From experiment runner → product surface.
A pragmatic sequence: stabilize the engine, ship a clean UI for iteration, then expand capabilities (reflection, better evaluation, and multimodal toolchains).
✅ Recently Shipped
Evolution system with comprehensive tooling.
Plugin Registry — Hook-based extensibility with 8 lifecycle hooks for pre/post transformations
Profile Tracking — Automatic agent achievement tracking with specialty detection (10 specialty types)
Reflection Viewer — Browse, search, filter, and export archived reflections with multi-dimensional filters
Codex Promotion — Curated anthology with 6 thematic chapters, cross-references, and auto-categorization
Near-term
Polish and packaging.
• CLI as installable package (pip/conda)
• YAML schema validation for experiments
• Enhanced error messages and logging
• Performance optimizations for large swarms
Mid-term
Advanced evolution features.
• Multi-objective optimization (Pareto fronts)

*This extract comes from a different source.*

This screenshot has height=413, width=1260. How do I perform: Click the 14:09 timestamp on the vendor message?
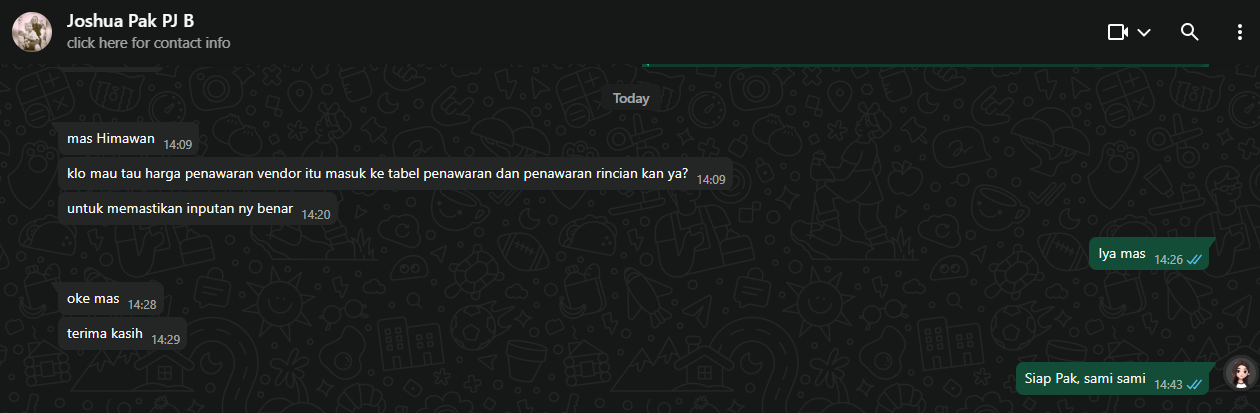coord(711,180)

• Cross-run lineage tracking
• Agent collaboration protocols
• Custom fitness function registry
Product surface
GUI-driven workflow.
• Drag-and-drop experiment builder
• Two-way YAML ↔ Canvas sync
• Monitor tab with “Add to Archive”
• Codex viewer with archetypes + entries
Longer-term
Multimodal + world interaction.
• Vision & video toolchains
• Outcome-constrained learning loops
• Domain-specific swarms (sports, research)
• Stronger governance over memory
How to use this roadmap
Treat each milestone as a test: “Can a new user define an experiment, run it, understand the result, and promote a learned pattern into the Codex?”